For Jones, who has thrown a ton of difficult game-winning shots in her career, there was no question the risk was worth it.
"It was just the way the score was," she said. "Trying to hold them to not get two in the last end is challenging, so we thought it was worth the risk. I like throwing that shot, it looked good out of my hand and I knew it was going to be close. I just wasn't sure we would stick the shooter and it stuck around."
Jones, Lawes, second Jocelyn Peterman and lead Dawn McEwen take home the Home Hardware Canada Cup trophy, $14,000 for winning the final, plus $6,000 for their four round-robin wins. As well, they earn a bye into the 2021 Road to the Roar Pre-Trials and they qualify for a World Curling Federation World Cup event during the 2019-20 season.
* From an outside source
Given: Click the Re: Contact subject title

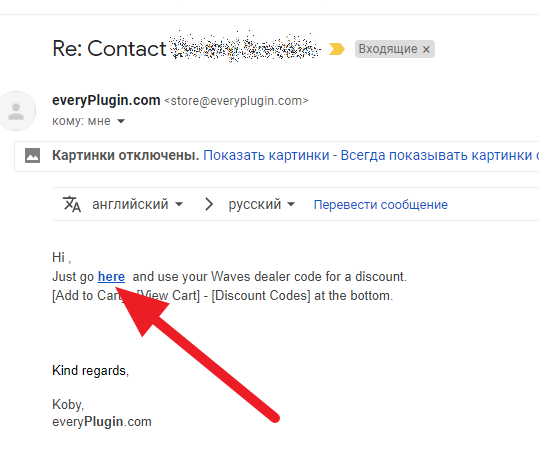Looking at the screenshot, I should (109, 48).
In her record-tying 10th appearance in the Home Hardware Canada Cup, Jones, who won the event in 2007, 2011 and 2016, had control through much of the game, thanks in part to the shot-making of Lawes, who made several key shots in the first half of the game to get Team Jones out of potentially difficult spots.
"She's always real solid and consistent," Jones said of her long-time teammate. "I count on her to make a lot of big shots and she usually does. She makes my life a lot easier for sure."
It was a difficult day for Einarson, vice-skip Val Sweeting, second Shannon Birchard, lead Briane Meilleur and coach Patti Wuthrich, although they do take home $9,000 for finishing second plus $9,000 for their six round-robin victories.
Einarson, who finished first in the round robin and had a bye into the final, had a chance for two in the first end but missed on a double-takeout attempt and settled for one. Jones missed a chance for three in the second, also narrowly missing a double-takeout try, but got two.
The teams traded deuces in the fourth and fifth ends, Jones got one in sixth and Einarson scored singles in the seventh and eighth. But even as they tied the game 5-5, Team Einarson was feeling a little frustration.
"I want a couple of mine back," admitted Sweeting. "But in the end when she makes a 20-foot runback double for three there's not much you can do.
"I thought I was throwing them pretty close and wasn't getting any results. Maybe we just weren't as sharp on the ice. We did all we could, just one of those games. Everything was going right for them."